§ Aim of the exercise
Reproduce word for word the stretch of the Banzai page below from "Inside Banzai you" through "ideas for both.".

§ Document text
⁂
Banzai: Imperial Japanese Forces in the Pacific Hit the Beaches – Banzai
Imperial Japanese Forces in the Pacific
With Wayne Turner

The second Pacific book is Banzai, covering the Imperial Japanese forces in the Pacific. Japan’s rapid conquest of a large proportion of the Pacific and Southeast Asia came quickly after the bombing of the US Naval base at Pearl Harbor in Hawaii. They quickly seized the Philippines from US forces, drove the British from Malaya and took most of Burma, as well as defeating the Dutch forces defending the Dutch East Indies (Indonesia). This was all quickly achieved by surprise and with veteran troops with years of experience fighting in China.

Inside Banzai you will find history and background on Japan’s Pacific War, Japanese tactics, the full Japanese National special rules, and four intelligence briefings. There are also more detailed accounts of two battles, Guadalcanal and Iwo Jima, with background and scenario ideas for both.

Check out Banzai: Imperial Japanese Forces in the Pacific in the online store...

Flames Of War Pacific

Gung-Ho and Banzai mark our first step into the Pacific Theatre of Operations (PTO) since the first release of Flames Of War in 2002. Some long-time players will no doubt be thinking, “About time!”
⁂
§ Data
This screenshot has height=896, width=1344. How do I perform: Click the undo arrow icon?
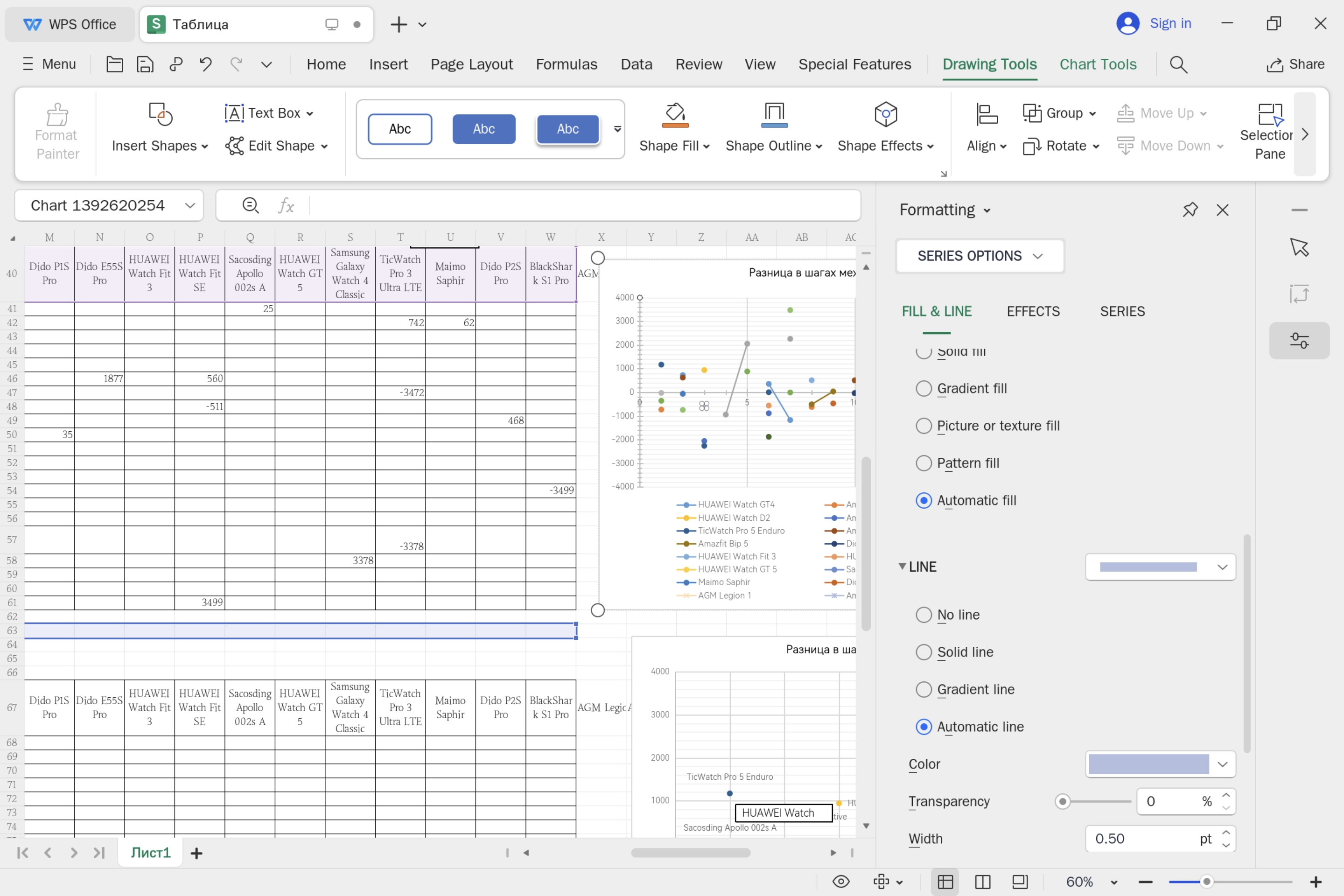tap(206, 64)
⁂
§ Response
Inside Banzai you will find history and background on Japan’s Pacific War, Japanese tactics, the full Japanese National special rules, and four intelligence briefings. There are also more detailed accounts of two battles, Guadalcanal and Iwo Jima, with background and scenario ideas for both.